Computer Science and Data Science Tame AI at NJIT
Faculty and student research from NJIT’s Ying Wu College of Computing abounded at Artificial Intelligence Exploration Day, with faculty and dozens of students presenting their timely work.
A trend was the emphasis on unique ways in which AI works — what we collectively understand, what we don’t and what remains mysterious.
Senjuti Basu Roy, associate professor of computer science, along with her doctoral student Subhodeep Ghosh discussed two approaches to mitigating bias in large language models.
“The first approach is adversarial representation learning. Here, we integrate bias mitigation directly into the training process. … We achieve this by introducing an adversary that tries to predict sensitive attributes — such as gender — from the embedding space,” Basu Roy explained. “The embedding model and the adversary are trained in opposition: while the adversary learns to detect bias, the embedding model learns to hide it, especially for neutral words. This results in representations that preserve contextual semantics while minimizing the encoding of protected attributes. The key advantage of this approach is that fairness is built into the model from the ground up.”
The second approach in their talk, Bias In, Bias Out? Rethinking Fairness in LLM Embeddings, is a post-processing method. “We take outputs produced by LLMs and minimally modify them to ensure fairness.
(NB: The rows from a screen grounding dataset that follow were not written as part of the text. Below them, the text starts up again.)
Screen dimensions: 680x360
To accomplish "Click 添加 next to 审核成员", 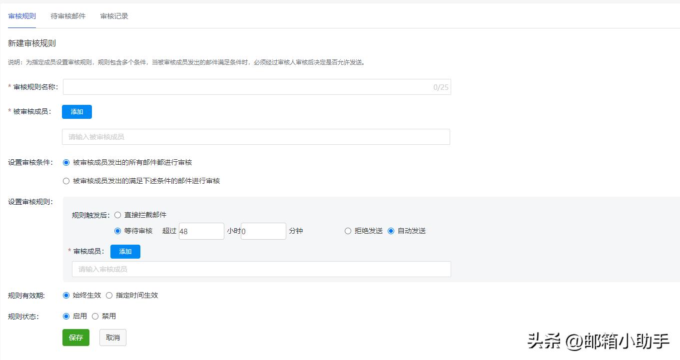I will 125,251.
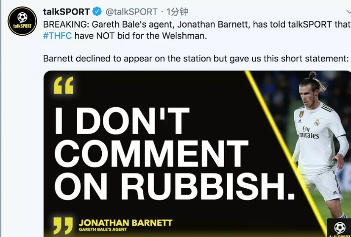Click the talkSPORT watermark logo in the image corner

coord(339,228)
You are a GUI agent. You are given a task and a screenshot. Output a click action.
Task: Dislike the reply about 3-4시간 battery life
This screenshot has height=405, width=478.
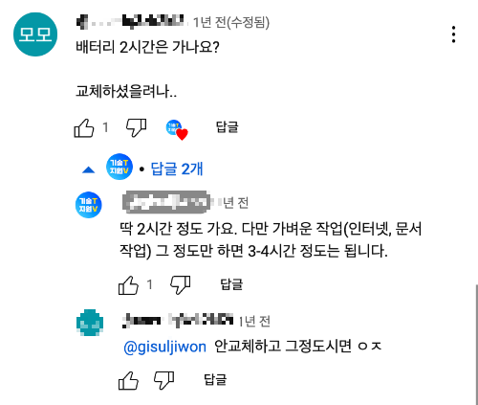click(181, 285)
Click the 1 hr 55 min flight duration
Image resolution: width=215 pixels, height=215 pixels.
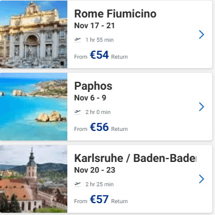tap(100, 40)
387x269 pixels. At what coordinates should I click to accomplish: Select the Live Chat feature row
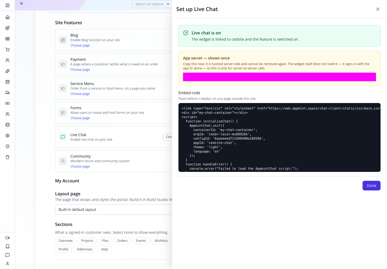113,137
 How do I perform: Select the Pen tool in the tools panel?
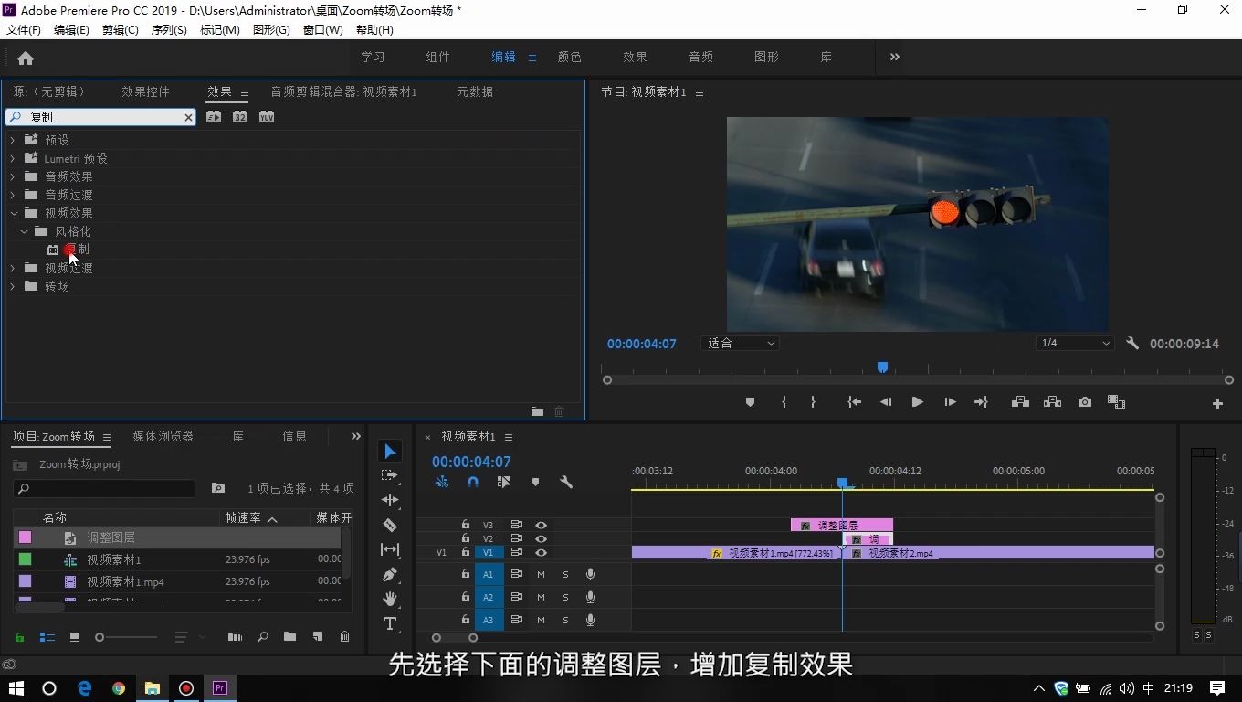click(x=390, y=574)
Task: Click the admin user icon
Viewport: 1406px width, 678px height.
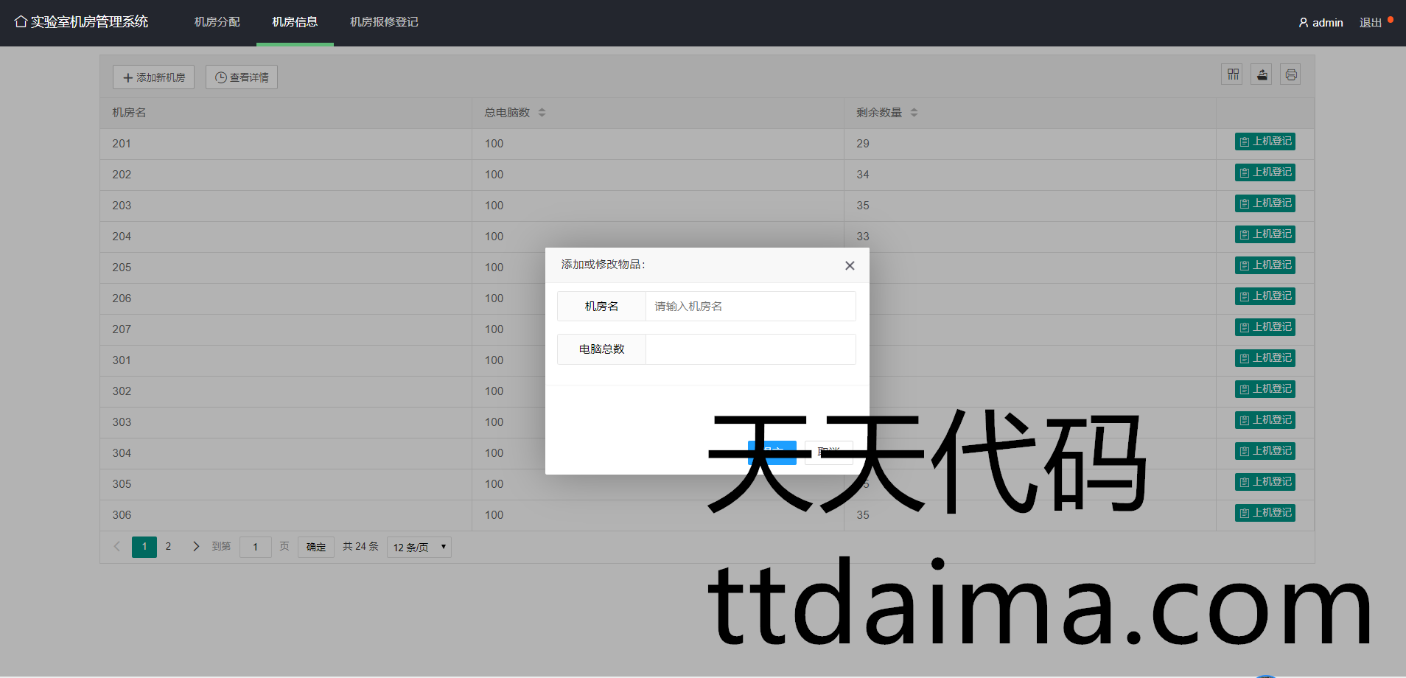Action: pos(1303,23)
This approach is model-agnostic and easy to apply to existing systems,” Basu Roy stated.
Her computer science colleague Keiran Murphy, assistant professor, also teaches in the data science department and listens to AI differently. In AI Communicates through Representations. Can we listen in?, he explained how scientists try to understand what AI is doing by examining the underlying logic of its processes.
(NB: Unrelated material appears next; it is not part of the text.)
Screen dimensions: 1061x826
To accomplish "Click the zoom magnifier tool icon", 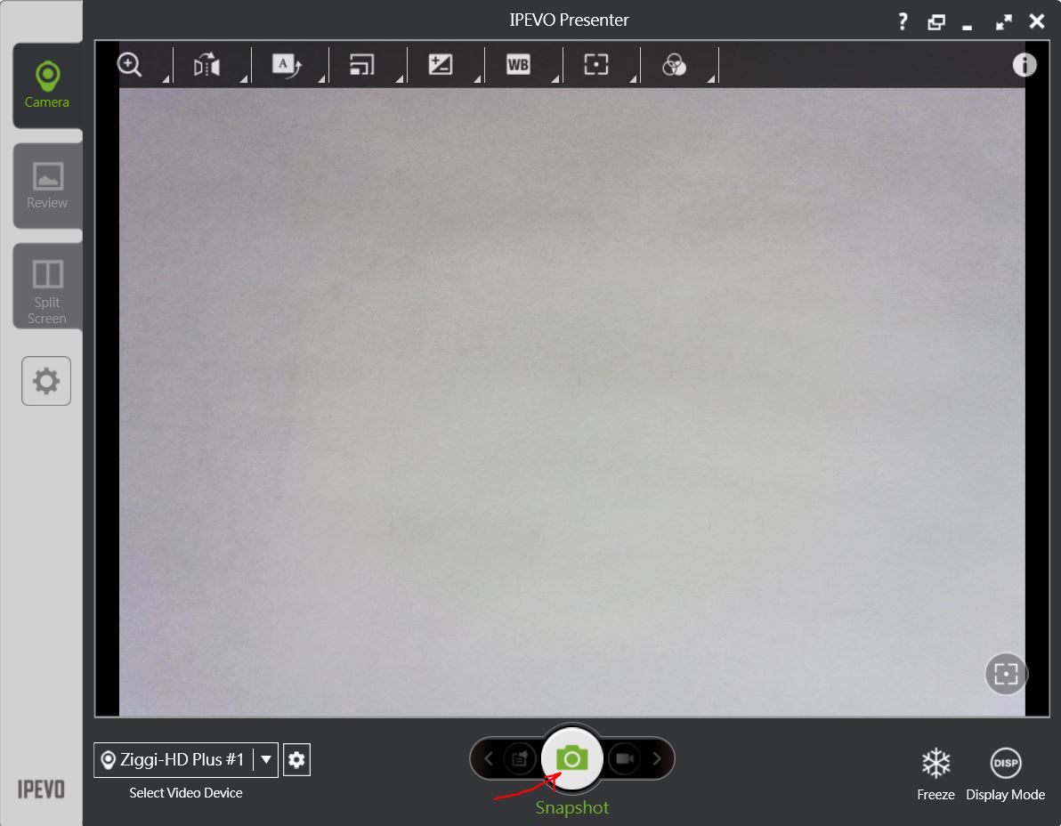I will tap(131, 64).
“Just trying to shed some light on how neural networks store information, how they organize it, what information is selected, how we can interpret why information is thrown out and which information is thrown out. All of that comes down to representations,” Murphy said. “The analysis of representations is really just like, how do we store the same something that can look very different on the input side, it can be stored then as a series of numbers that have no intelligibility to us, but can clearly be reconstructed back to the original thing perfectly?”
“The change with deep learning is that we are giving off the design of representations to this optimization process. That is so expressive that it can be looking through possibilities that before would have had to be handcrafted. So the design of data representations was in the human domain, until optimization was able to just take it from us,” he continued — but it’s important to consider what might be lost in translation. “I think that the very universal theme is just that any computing deals with changing the representation of data. Really, any science takes something that is external and then has to record it down in a representation of some sort, and that process then is often overlooked or not thought about to where we just take it for granted.”
Student presentations covered equally insightful topics about AI in computer science and data science. These included John Celorio, The AI Contributor Problem, about the decreasing quality of academic journals when faced with AI-developed submissions; Bayan Divaaniaazar, AI-Assistants for Decision-Making via Algorithmic Rankers, regarding fairness in algorithms; Thomas Gammer and Abdul Shaik, Contextral - Data Slop, Privacy Collapse, and the Benefits of Local AI; considering how small language models might hold off so-called AI slop; and Mohith Oduru, Structured Perception for Intelligent Assistants, on the topic of giving AI some worldly context.
Amogh Dalal, Priyansh Patel and Adityasinh Rathod collaborated on Does it Add Up? Characterizing Mathematical Skills in AI models, to provide insights on how AI models use many different skills seemingly at once when evaluating increasingly complex problems.